### [SET PROBLEM]
Set out every line of the material below as a Markdown table with the columns Row and Line. Number the rows and leave out blank lines.

### [DATA EXCERPTS]
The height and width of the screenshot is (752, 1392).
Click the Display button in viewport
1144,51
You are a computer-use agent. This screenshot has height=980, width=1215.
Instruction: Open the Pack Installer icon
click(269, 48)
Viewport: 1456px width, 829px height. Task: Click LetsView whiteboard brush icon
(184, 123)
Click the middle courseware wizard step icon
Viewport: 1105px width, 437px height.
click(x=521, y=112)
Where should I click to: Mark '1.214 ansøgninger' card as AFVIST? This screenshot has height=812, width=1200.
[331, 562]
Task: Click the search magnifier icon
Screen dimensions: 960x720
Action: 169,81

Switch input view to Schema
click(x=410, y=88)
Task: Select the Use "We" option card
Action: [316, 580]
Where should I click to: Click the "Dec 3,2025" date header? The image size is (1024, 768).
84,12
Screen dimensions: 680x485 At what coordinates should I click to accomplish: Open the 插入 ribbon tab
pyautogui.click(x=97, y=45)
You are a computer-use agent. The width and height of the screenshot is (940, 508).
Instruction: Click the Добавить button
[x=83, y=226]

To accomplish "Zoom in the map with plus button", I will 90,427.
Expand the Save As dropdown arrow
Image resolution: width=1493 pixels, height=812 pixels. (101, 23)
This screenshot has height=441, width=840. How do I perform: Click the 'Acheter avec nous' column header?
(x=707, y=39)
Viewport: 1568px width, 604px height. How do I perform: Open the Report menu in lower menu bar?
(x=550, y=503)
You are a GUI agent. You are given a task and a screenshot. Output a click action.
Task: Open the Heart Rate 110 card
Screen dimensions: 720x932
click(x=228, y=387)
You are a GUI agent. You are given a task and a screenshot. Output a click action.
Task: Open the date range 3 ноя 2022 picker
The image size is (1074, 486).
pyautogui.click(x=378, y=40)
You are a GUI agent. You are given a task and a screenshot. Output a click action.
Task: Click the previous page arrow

### [THE ANSWER]
| Row | Line |
|---|---|
| 1 | The height and width of the screenshot is (752, 1392). |
| 2 | Click the Display button in viewport |
| 3 | 1144,51 |
| 4 | You are a computer-use agent. This screenshot has height=980, width=1215. |
| 5 | Instruction: Open the Pack Installer icon |
| 6 | click(269, 48) |
| 7 | Viewport: 1456px width, 829px height. Task: Click LetsView whiteboard brush icon |
| 8 | (184, 123) |
| 9 | Click the middle courseware wizard step icon |
| 10 | Viewport: 1105px width, 437px height. |
| 11 | click(x=521, y=112) |
| 12 | Where should I click to: Mark '1.214 ansøgninger' card as AFVIST? This screenshot has height=812, width=1200. |
| 13 | [331, 562] |
| 14 | Task: Click the search magnifier icon |
| 15 | Screen dimensions: 960x720 |
| 16 | Action: 169,81 |
| 17 | Switch input view to Schema |
| 18 | click(x=410, y=88) |
| 19 | Task: Select the Use "We" option card |
| 20 | Action: [316, 580] |
| 21 | Where should I click to: Click the "Dec 3,2025" date header? The image size is (1024, 768). |
| 22 | 84,12 |
| 23 | Screen dimensions: 680x485 At what coordinates should I click to accomplish: Open the 插入 ribbon tab |
| 24 | pyautogui.click(x=97, y=45) |
| 25 | You are a computer-use agent. The width and height of the screenshot is (940, 508). |
| 26 | Instruction: Click the Добавить button |
| 27 | [x=83, y=226] |
| 28 | To accomplish "Zoom in the map with plus button", I will 90,427. |
| 29 | Expand the Save As dropdown arrow |
| 30 | Image resolution: width=1493 pixels, height=812 pixels. (101, 23) |
| 31 | This screenshot has height=441, width=840. How do I perform: Click the 'Acheter avec nous' column header? |
| 32 | (x=707, y=39) |
| 33 | Viewport: 1568px width, 604px height. How do I perform: Open the Report menu in lower menu bar? |
| 34 | (x=550, y=503) |
| 35 | You are a GUI agent. You are given a task and a screenshot. Output a click action. |
| 36 | Task: Open the Heart Rate 110 card |
| 37 | Screen dimensions: 720x932 |
| 38 | click(x=228, y=387) |
| 39 | You are a GUI agent. You are given a task and a screenshot. Output a click action. |
| 40 | Task: Open the date range 3 ноя 2022 picker |
| 41 | The image size is (1074, 486). |
| 42 | pyautogui.click(x=378, y=40) |
| 43 | You are a GUI agent. You are given a task and a screenshot. Output a click action. |
| 44 | Task: Click the previous page arrow |